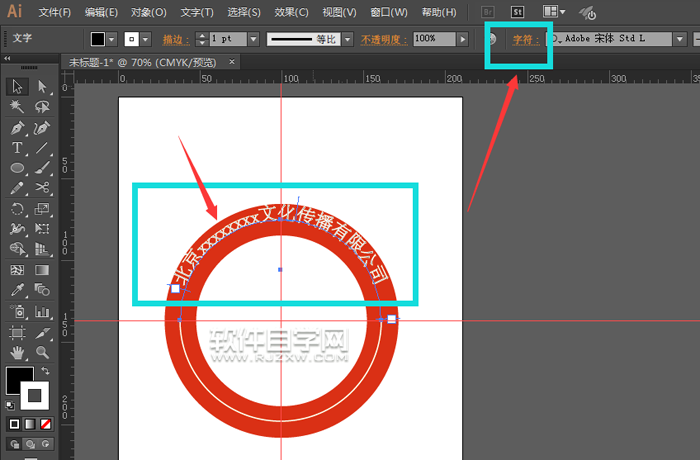Viewport: 700px width, 460px height.
Task: Select the Ellipse tool
Action: pyautogui.click(x=18, y=169)
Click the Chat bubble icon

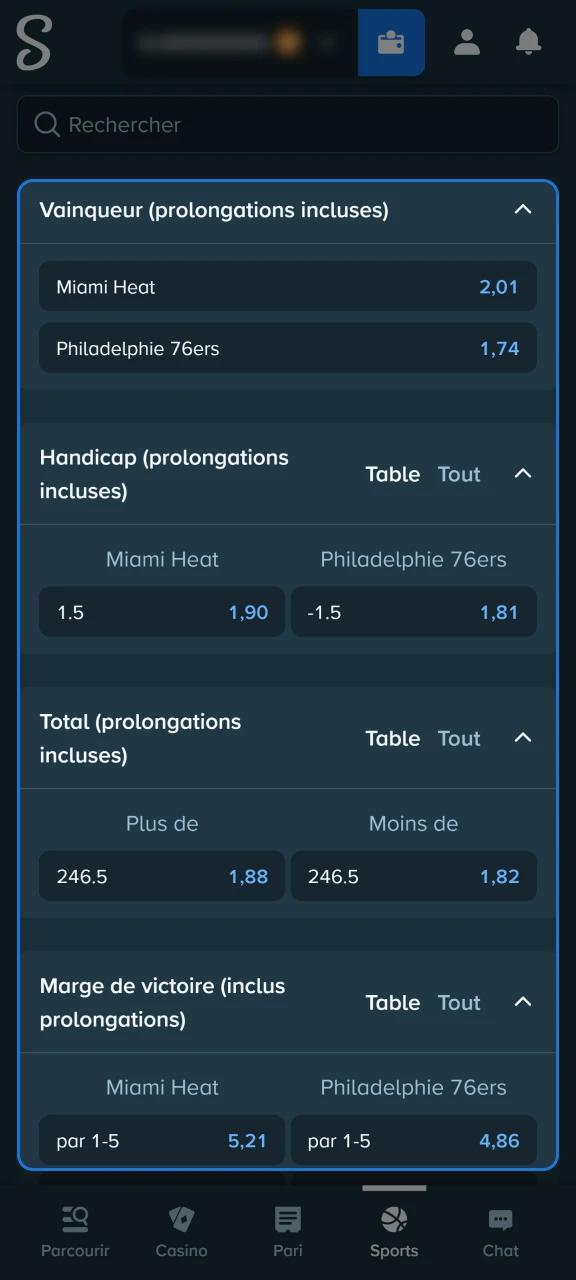pyautogui.click(x=500, y=1220)
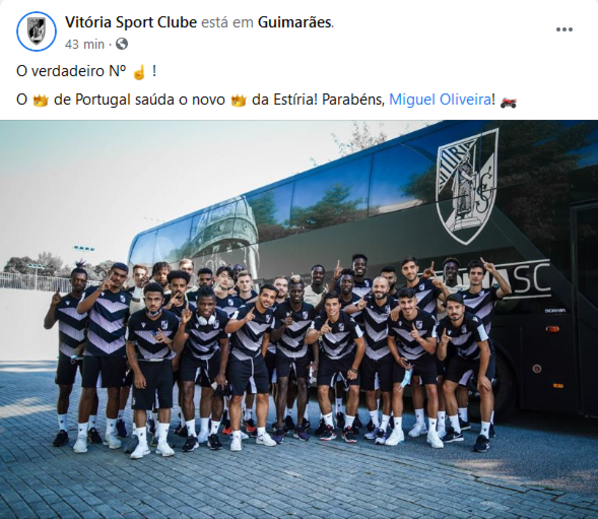Open the Guimarães location link
This screenshot has width=598, height=519.
tap(294, 22)
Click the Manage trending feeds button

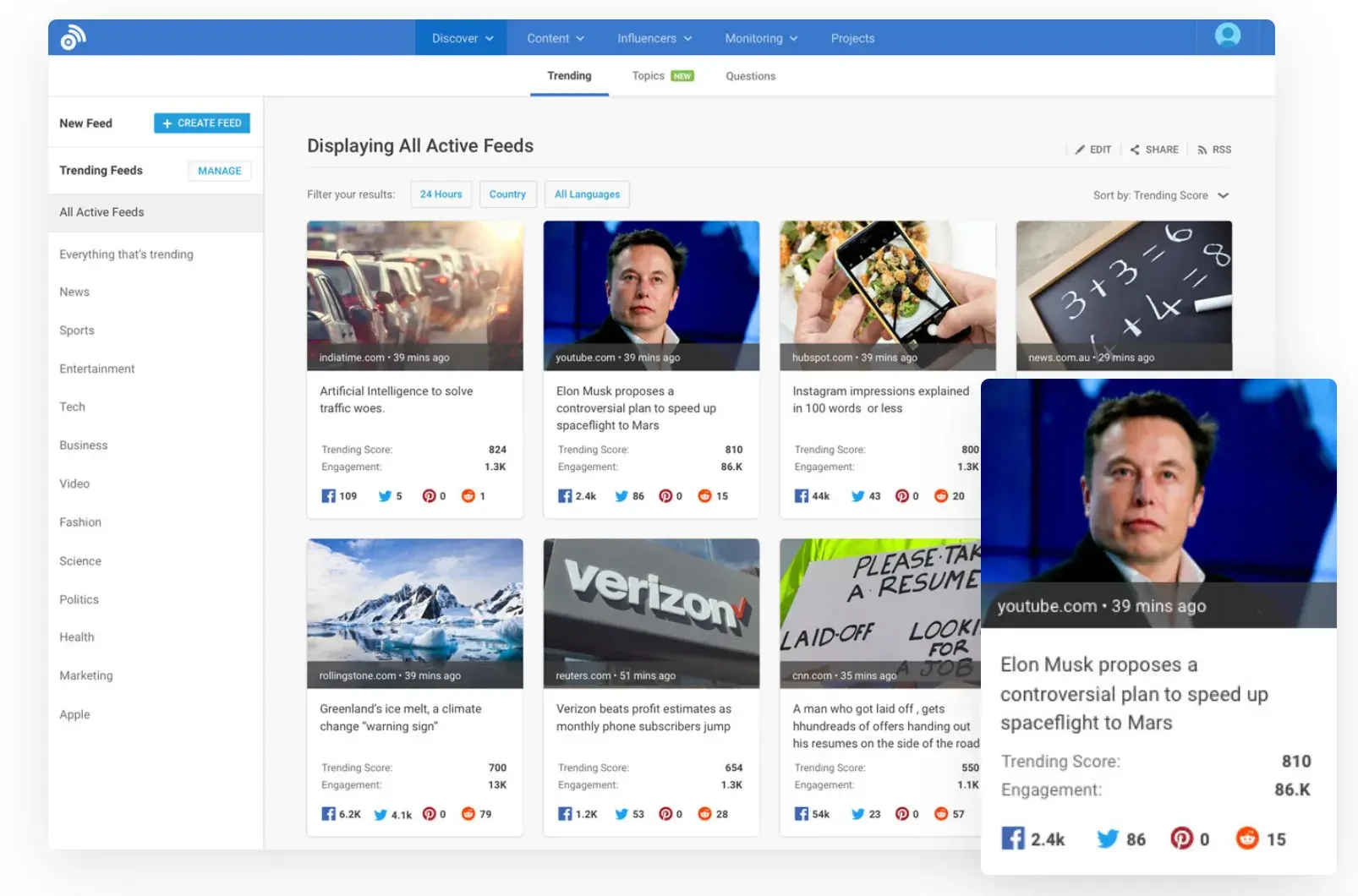pyautogui.click(x=219, y=171)
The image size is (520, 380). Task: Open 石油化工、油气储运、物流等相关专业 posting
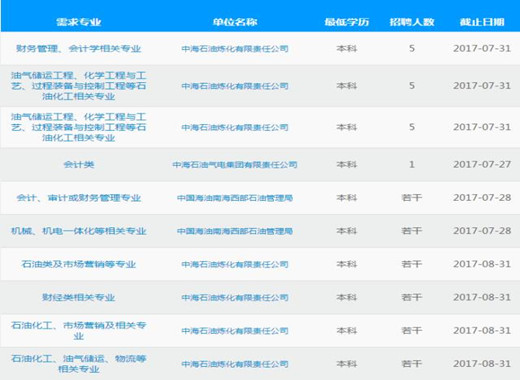point(79,364)
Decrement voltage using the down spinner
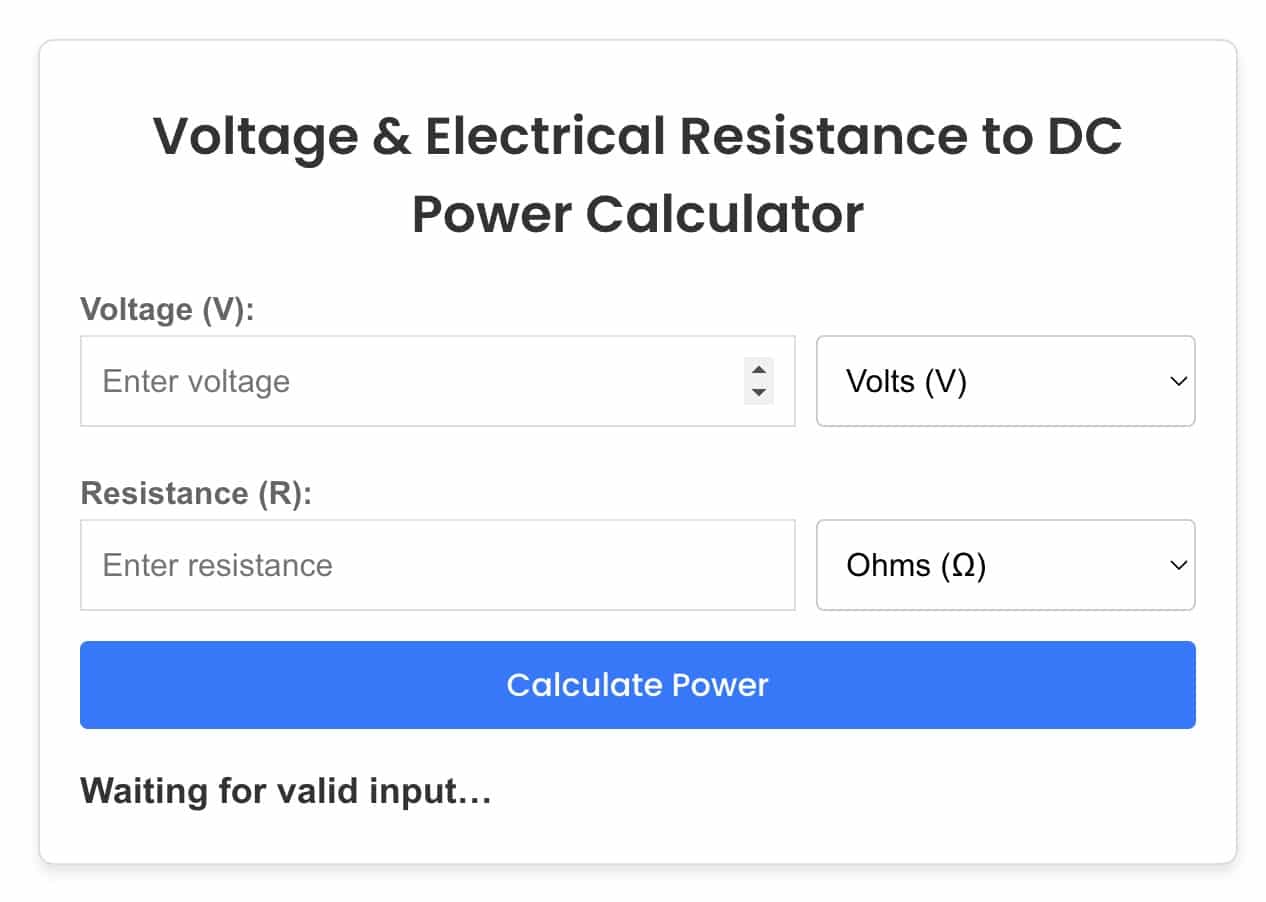This screenshot has height=902, width=1266. pyautogui.click(x=760, y=391)
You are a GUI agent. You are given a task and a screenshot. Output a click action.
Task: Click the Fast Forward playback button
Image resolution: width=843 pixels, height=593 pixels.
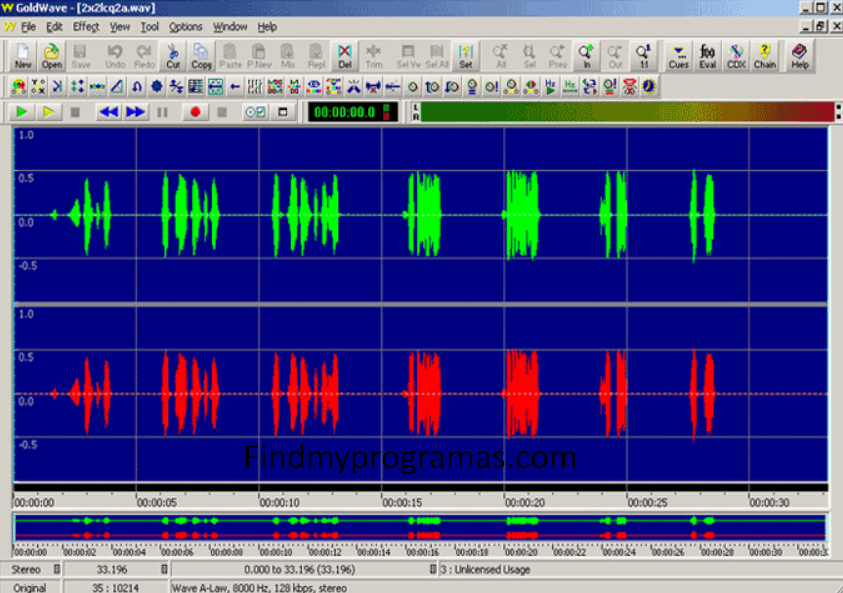click(135, 112)
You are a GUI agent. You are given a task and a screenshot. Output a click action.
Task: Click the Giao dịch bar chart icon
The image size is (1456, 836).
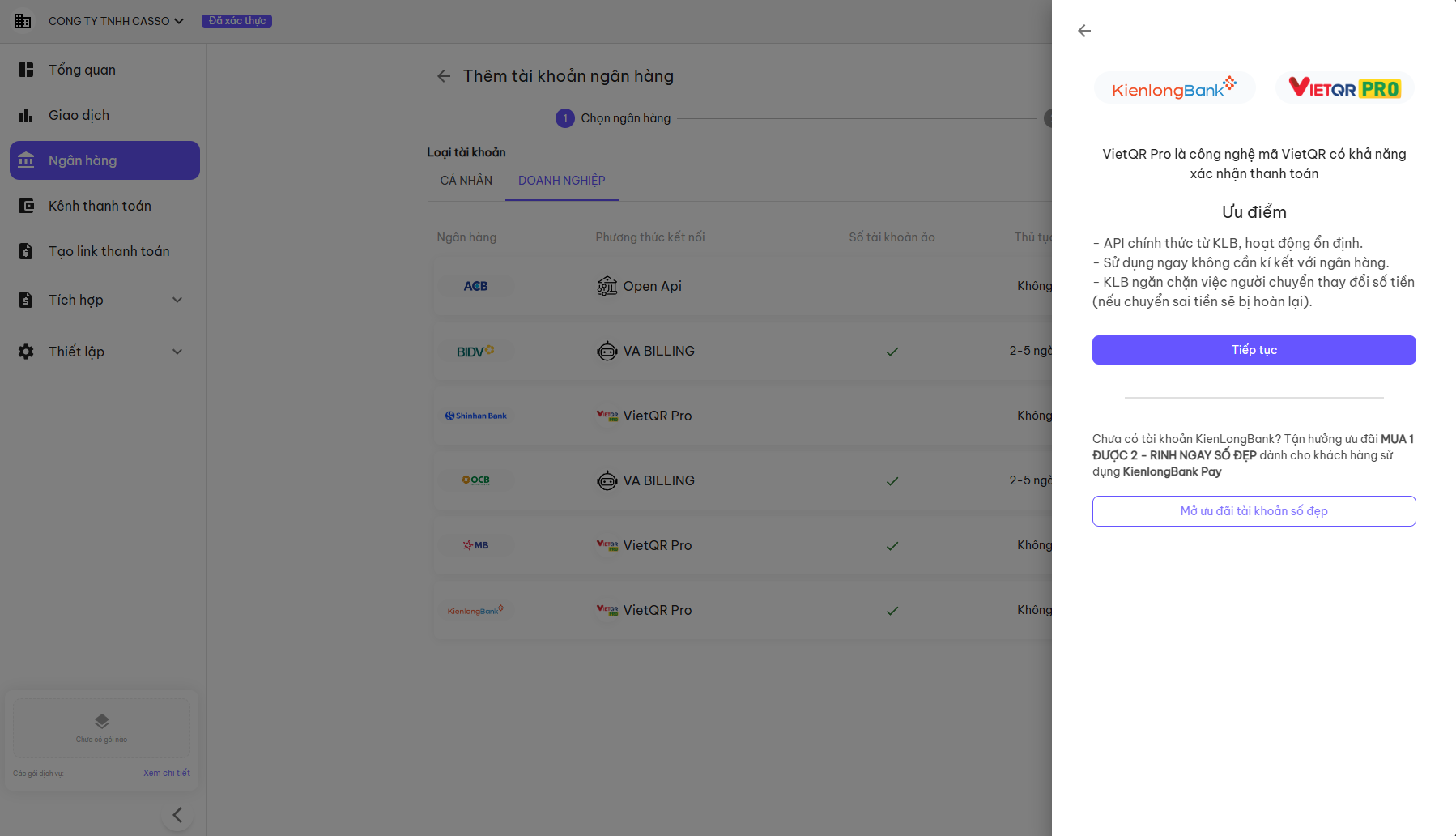coord(26,115)
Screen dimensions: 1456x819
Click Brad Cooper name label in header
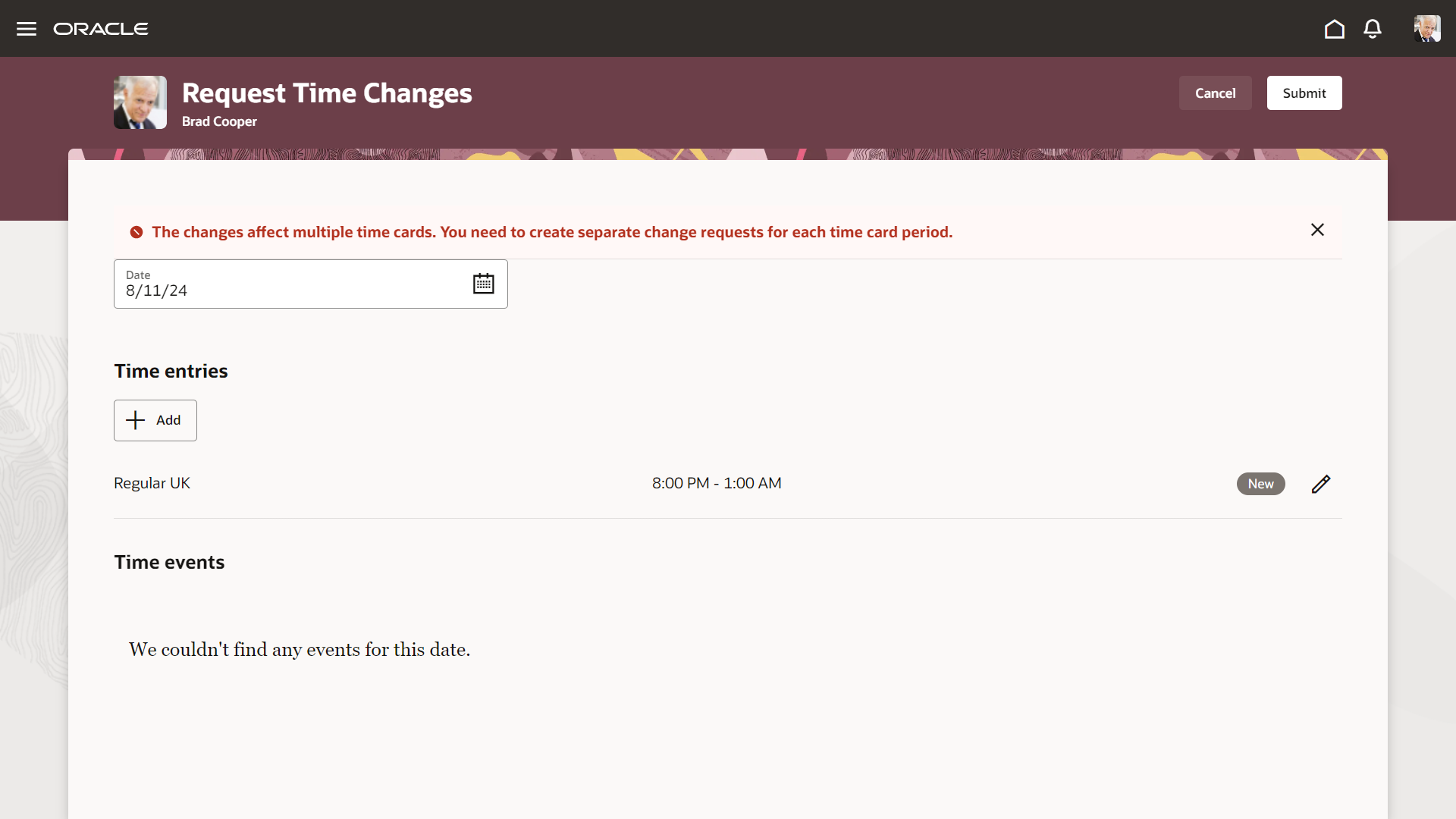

================================

• _WORK TASK_:
What is needed is a verbatim copy of the lines running from the one with "Image resolution: width=843" through the last line of the listing above, excluding any pictures.

• _SOLUTION TO THE EXERCISE_:
Image resolution: width=843 pixels, height=593 pixels.
click(135, 112)
You are a GUI agent. You are given a task and a screenshot. Output a click action.
Task: Click the Giao dịch bar chart icon
The image size is (1456, 836).
coord(26,115)
Screen dimensions: 1456x819
Click Brad Cooper name label in header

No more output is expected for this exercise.